Is the Fast Fourier Transform associative?

Question

For multiplying 2 polynomials, we can use the FFT:

$$IFFT(FFT(p(x)).FFT(q(x))) = p(x)*q(x)$$

Can I do

$$IFFT(FFT(p(x)).FFT(q(x)).FFT(r(x))) = p(x)*q(x)*r(x)$$ ?

Where $.$ is coefficient-wise polynomial multiplication, and $*$ is simple polynomial multiplication.

If the above is true, then I could do

$$IFFT(p(x))*IFFT(q(x))*IFFT(r(x)) = IFFT(FFT(IFFT(p(x))).FFT(IFFT(q(x))).FFT(IFFT(r(x)))) = \ IFFT(p(x).q(x).r(x)) \implies FFT(IFFT(p(x))*IFFT(q(x))*IFFT(r(x))) = p(x).q(x).r(x)$$

I tried to use the relaion $FFT(IFFT(p(x))*IFFT(q(x))*IFFT(r(x))) = p(x).q(x).r(x)$ but I get garbage.
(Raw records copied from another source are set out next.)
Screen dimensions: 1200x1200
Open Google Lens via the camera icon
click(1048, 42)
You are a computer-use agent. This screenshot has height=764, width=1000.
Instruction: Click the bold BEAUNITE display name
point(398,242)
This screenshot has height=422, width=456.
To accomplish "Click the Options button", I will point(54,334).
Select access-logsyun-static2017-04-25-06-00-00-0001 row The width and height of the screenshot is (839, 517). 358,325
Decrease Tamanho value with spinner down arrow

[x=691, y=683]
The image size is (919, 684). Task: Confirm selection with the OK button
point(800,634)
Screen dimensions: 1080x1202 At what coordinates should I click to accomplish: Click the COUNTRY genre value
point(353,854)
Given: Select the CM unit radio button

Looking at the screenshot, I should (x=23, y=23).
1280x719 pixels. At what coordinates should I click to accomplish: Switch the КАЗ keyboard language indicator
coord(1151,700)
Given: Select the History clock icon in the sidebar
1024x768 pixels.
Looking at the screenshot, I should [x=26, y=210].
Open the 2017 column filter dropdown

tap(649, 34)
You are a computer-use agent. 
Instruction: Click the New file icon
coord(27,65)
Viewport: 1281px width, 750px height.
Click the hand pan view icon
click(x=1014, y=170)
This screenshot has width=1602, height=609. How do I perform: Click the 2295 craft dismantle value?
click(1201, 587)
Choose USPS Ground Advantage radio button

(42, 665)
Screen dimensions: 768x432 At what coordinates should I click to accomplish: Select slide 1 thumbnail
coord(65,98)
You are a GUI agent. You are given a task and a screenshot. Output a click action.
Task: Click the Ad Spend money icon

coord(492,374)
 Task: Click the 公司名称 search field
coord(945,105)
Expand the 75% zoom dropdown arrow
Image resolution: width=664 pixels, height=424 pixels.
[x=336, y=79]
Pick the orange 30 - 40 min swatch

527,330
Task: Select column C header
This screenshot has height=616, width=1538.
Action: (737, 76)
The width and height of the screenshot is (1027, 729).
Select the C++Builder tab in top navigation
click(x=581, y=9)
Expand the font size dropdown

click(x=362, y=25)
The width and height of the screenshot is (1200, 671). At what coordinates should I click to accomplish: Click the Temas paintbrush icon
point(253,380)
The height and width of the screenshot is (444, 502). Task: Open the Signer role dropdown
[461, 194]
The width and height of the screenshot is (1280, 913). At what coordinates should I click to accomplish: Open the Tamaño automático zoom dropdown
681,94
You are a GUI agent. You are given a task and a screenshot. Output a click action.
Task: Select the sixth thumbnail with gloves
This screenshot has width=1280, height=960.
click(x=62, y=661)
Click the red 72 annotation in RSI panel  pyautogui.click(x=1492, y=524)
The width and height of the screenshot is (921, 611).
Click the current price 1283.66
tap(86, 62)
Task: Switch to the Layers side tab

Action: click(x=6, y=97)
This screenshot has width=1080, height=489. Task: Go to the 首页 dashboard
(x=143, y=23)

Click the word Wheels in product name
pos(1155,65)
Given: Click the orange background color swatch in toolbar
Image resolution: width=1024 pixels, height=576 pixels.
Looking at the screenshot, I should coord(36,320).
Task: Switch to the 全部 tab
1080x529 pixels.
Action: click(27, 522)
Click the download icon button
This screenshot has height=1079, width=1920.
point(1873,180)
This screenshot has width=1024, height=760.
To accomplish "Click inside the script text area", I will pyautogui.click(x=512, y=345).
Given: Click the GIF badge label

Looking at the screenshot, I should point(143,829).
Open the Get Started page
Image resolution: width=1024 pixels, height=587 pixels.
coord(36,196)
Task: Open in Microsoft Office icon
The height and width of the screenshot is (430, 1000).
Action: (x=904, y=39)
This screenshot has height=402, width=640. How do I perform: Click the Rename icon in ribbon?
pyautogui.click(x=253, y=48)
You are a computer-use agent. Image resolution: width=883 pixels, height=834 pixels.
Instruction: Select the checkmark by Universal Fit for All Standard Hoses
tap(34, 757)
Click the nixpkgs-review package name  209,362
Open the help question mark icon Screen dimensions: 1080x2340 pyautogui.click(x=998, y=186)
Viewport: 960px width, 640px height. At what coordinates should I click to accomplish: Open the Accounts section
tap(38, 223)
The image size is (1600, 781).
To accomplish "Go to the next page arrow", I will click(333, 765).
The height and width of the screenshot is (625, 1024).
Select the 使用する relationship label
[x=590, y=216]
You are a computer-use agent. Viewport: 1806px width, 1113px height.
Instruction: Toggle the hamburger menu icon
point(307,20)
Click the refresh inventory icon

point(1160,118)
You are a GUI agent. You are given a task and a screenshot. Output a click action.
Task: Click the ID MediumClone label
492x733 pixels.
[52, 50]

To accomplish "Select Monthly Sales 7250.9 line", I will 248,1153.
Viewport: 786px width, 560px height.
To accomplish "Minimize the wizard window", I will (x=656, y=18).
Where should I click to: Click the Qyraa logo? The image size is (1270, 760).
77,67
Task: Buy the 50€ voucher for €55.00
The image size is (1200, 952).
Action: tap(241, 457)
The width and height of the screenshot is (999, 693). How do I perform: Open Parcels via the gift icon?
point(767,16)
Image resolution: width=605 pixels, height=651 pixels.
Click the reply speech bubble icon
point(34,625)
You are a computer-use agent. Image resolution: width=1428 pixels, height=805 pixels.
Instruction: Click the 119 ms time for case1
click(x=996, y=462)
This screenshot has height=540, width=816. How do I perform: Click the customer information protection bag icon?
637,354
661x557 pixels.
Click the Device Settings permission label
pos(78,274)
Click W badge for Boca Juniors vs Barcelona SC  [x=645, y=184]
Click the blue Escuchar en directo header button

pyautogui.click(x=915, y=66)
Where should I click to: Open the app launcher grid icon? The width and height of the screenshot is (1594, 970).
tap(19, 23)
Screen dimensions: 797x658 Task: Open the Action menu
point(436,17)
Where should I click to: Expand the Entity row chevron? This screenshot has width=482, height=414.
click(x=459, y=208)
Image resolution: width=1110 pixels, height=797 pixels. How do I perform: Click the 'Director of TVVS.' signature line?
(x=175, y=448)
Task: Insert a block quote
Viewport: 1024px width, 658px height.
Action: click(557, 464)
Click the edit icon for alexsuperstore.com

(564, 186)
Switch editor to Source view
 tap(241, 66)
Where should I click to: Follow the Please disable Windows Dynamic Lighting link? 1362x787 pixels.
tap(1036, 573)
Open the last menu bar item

Is there something wrong with my reasoning?

Answer 1

In principle, your reasoning is correct. You can certainly multiply 3 (or any number of) polynomials by Fourier transforming their coefficients, multiplying coefficient-wise, and transforming back. Two notes though:

• Using the fourier->multiply->fourier trick computes the periodic convolution of two (or more) sequences of numbers. For polynomial-multiplication, you need a non-periodic convolution. In practice this means you need to add some padding to the inputs (i.e. leading zero coefficients). And the amount of padding needed increases, the more polynomials you want to multiply. My guess would be that this is your problem.
• Your notation can be improved: If $p$ is a polynomial, then $p(x)$ is a single number. So writing $FFT(p(x))$ is formally nonsensical. Also you should really write something like $\mathcal{F}$ and $\mathcal{F}^\dagger$ or $\mathcal{F}^{-1}$ instead of $FFT$ and $IFFT$, which looks quite jarring in a math context.